News 3 April 2023

Living Planet Report Netherlands 2023

Last week the Living Planet Report Netherlands was published. The report describes the evolution of the Dutch environment since 1990. Schuttelaar & Partners coordinated and edited the final version of the Living Planet Report through a secondment for the World Wildlife Fund (WWF-Netherlands).

Some conclusions of the 4th edition of the report:

  • In open natural areas such as dunes and heather, the population size of animal species decreased on average by over sixty per cent. The recovery of local plant species could be measured. 
  • In the agricultural landscape,  which represents over half of the surface of the Netherlands, the population size of animal species has reduced on average by almost half.
  • Populations of animal species in freshwater (including IJsselmeer) and swamps have increased on average by over 50 per cent and by more than 50 per cent between 1990-2005. After this period, it stabilized. Animals benefited from cleaner water. But the quality of surface and groundwater is still substandard and needs further improvement.
  • Meanwhile, common species such as the hedgehog and the rabbit are falling sharply in numbers.
  • The main causes of the loss of natural species are nitrogen, desiccation and fragmented habitats.
  • Commitment to large-scale nature restoration is crucial to halt biodiversity loss.

The latest Living Planet Report Netherland 2023 -Choosing for nature restoration- shows that Dutch natural environment is still in bad shape overall. Nature continues to deteriorate, particularly in dunes, heathland and agricultural areas. Numerous species such as partridge and skylark have declined in numbers, and common species such as rabbits and hedgehogs are also struggling. Important habitats for animals and plants are in danger of disappearing if we do not act now. Fortunately, there is also good news. Restoration of aquatic natural environments is getting significant results in some places, such as rivers and low peat bogs. But on land, this is hardly possible.

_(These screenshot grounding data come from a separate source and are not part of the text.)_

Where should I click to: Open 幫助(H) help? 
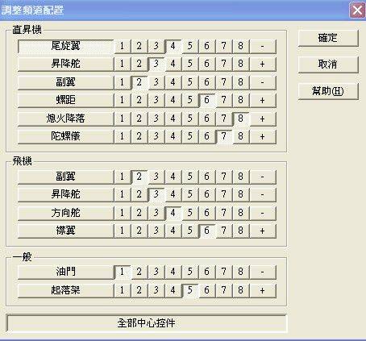pyautogui.click(x=328, y=91)
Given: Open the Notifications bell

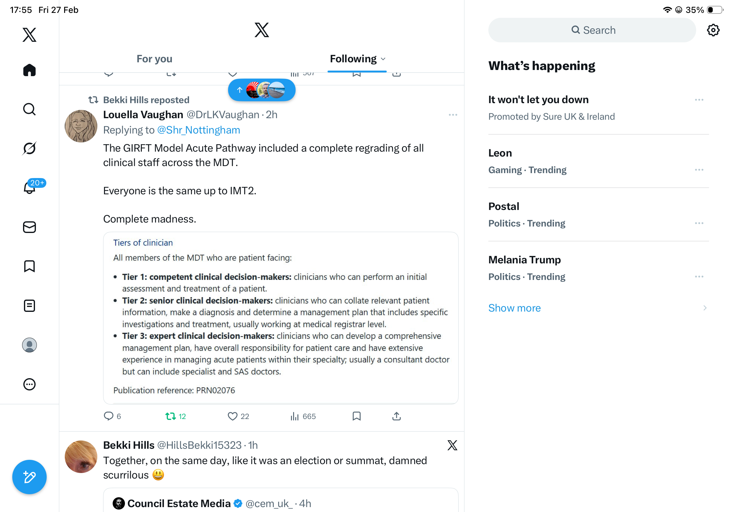Looking at the screenshot, I should pyautogui.click(x=29, y=188).
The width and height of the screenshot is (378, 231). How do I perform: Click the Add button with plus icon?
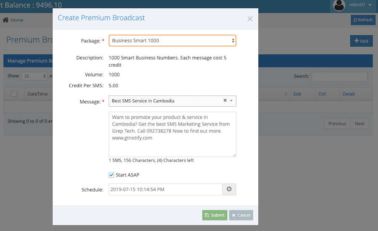point(361,41)
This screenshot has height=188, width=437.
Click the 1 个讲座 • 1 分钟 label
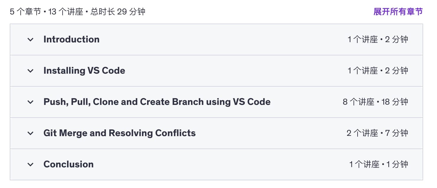tap(379, 164)
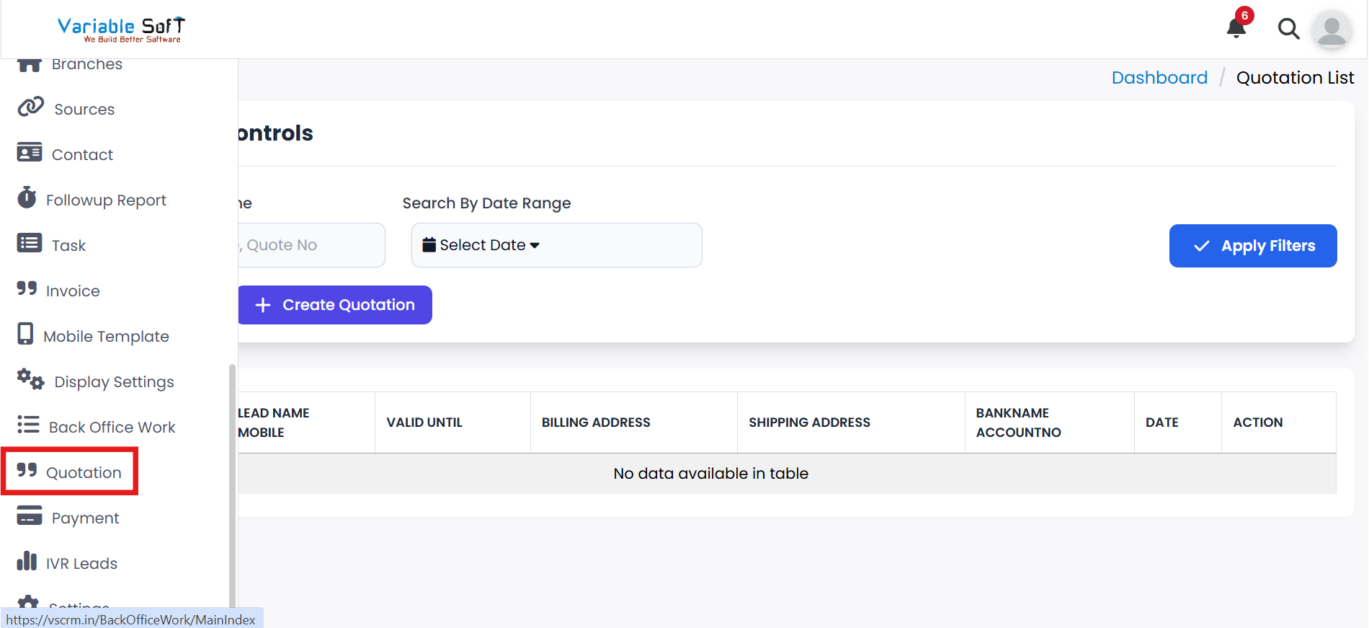Open the user profile avatar
The width and height of the screenshot is (1369, 628).
click(1331, 30)
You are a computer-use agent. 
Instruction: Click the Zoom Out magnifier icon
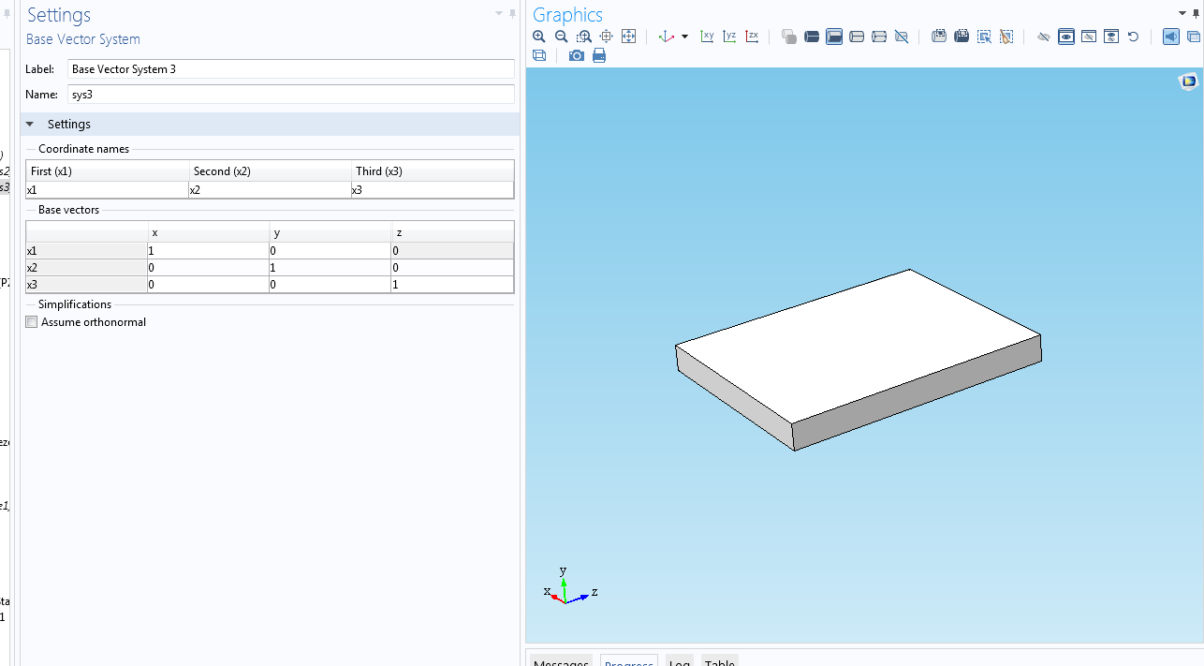[562, 37]
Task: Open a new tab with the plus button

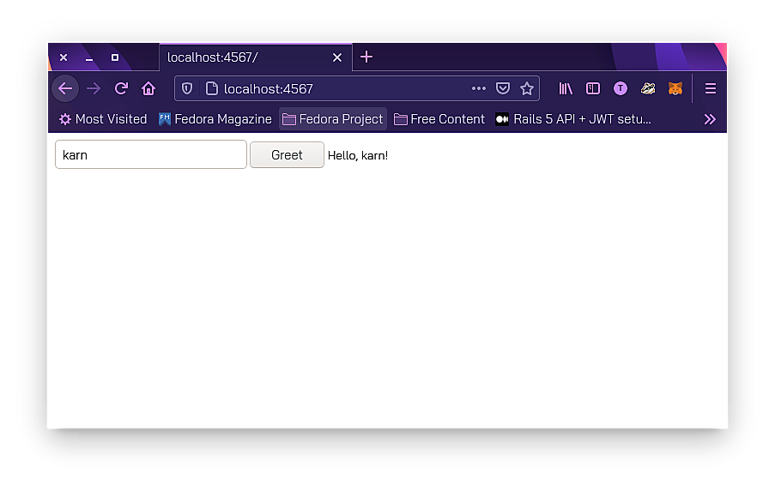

This biennial report on the state of nature in the Netherlands shows that we are not going to make it by protecting nature alone. Kirsten Haanraads, head of the Netherlands program of the World Wildlife Fund (WWF-NL) at the launch, says:

“We will have to focus fully on large-scale nature restoration. The great thing is that more space for nature also helps to tackle the major social challenges facing the Netherlands. Nature is our most important and most loyal ally. This is the time to take action, because our nature cannot wait any longer."

Nitrogen, desiccation and fragmentation

The main causes of the deterioration of our nature are too much nitrogen, desiccation and fragmentation of nature reserves. Nature is resilient and can recover, but that is only possible if we remove the threats and give nature a helping hand.

Out of the danger zone

The report also shows that species such as the otter, but also the peregrine falcon, are no longer considered endangered thanks to nature restoration. Just like, for example, the woodpeckers in our forests. The return of the otter shows that it is possible to get a top predator back in the ecosystem when the full system is restored. The natural areas are better connected with nature-friendly banks and fauna passages near roads. The mowing management has adapted and the water quality has improved. All of these remedial measures helped to get the otter back. The peregrine falcon, the fastest animal on earth, is also doing better in our country. Thanks to the ban on DDTs and the provision of nest boxes in built-up areas and on industrial sites, we see the animal flying more often again.

European nature restoration law

Nature and natural processes help to cope with accumulating problems, from climate change to the housing and nitrogen crisis. A strong European nature restoration law, which the European Union is now negotiating, creates space for nature and a nature-positive economy. Fill in that law generously and generously, is the call of the report.

The Living Planet Report

The Living Planet Report Netherlands describes the evolution of the natural landscape and ecosystem in the Netherlands since the 1990s. This fourth edition is dedicated to the restoration of nature. The report is a collaboration of the Dutch species organisations*, knowledge institutes such as Naturalis Biodiversity Center and WWF. The publication use of trend data from the Central Bureau for Statistics (CBS).